Hay una solución, sin embargo; montar en seis meses una obra con la que obtener una subvención. Como ven ustedes, los mimbres son los justos para acoger un sainete, y así es, y por ello la novela –quizás ganaría algo aligerada de carga retórica– resulta hilarante. Pero en ocasiones llega al lugar donde el sainete –y su paso posterior, Jardiel– se hace arte y se llama esperpento –como estética, no como calificación–. Son breves estampas, pero gloriosas, la descripción de los objetos que se encuentran al llegar al teatro, por ejemplo, los expresionistas juegos de los ancianos técnicos o el descubrimiento de un supermercado baratísimo desde el que pueden alimentar al medio centenar de personas que están instaladas en el Pigalle.
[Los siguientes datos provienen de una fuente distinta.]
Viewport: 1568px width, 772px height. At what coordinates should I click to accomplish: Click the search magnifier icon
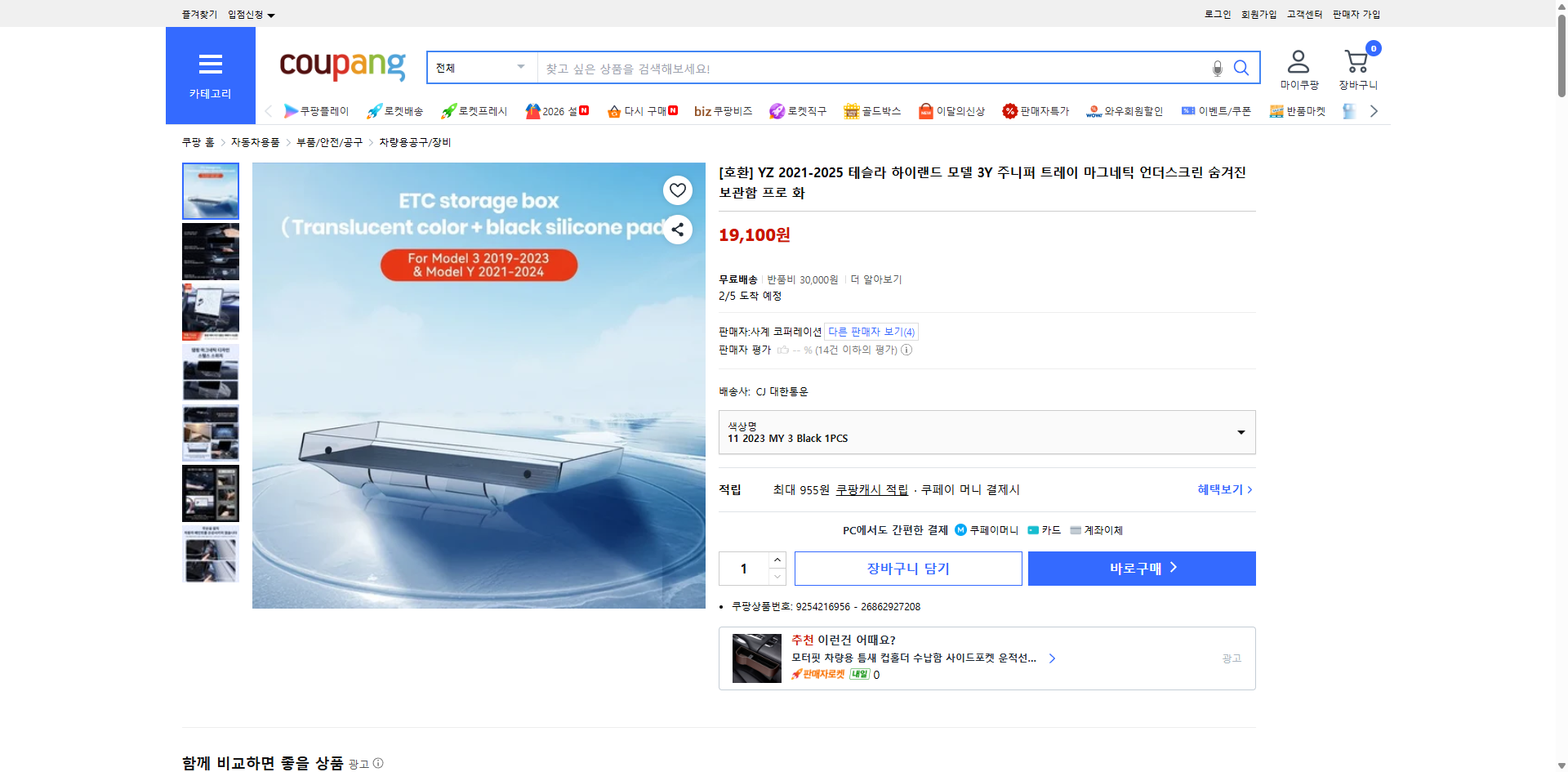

En realidad es una novela de personajes, que tampoco están trabajados psicológicamente, ni falta que les hace. Meros fantoches, se entrecruzan los tres protagonistas y los secundarios para lograr un histerismo y una demencia que el autor sabe canalizar muy bien. Por supuesto, los hermanos no disponen de liquidez y han de contratar a los técnicos de escenario y mantenimiento del antiguo teatro –una panda de descarados septuagenarios que reciben el nombre de Brigada Guajardo– y a unos actores aficionados de un centro de desintoxicación alcohólica para los que el teatro no es más que una terapia. Si pensamos que los objetos son claves como en toda novela de humor –unas rejillas para focos parecen el Santo Grial– y que entre esos objetos encontramos en el escenario cincuenta toneles de vino, imagínense la que se puede avecinar.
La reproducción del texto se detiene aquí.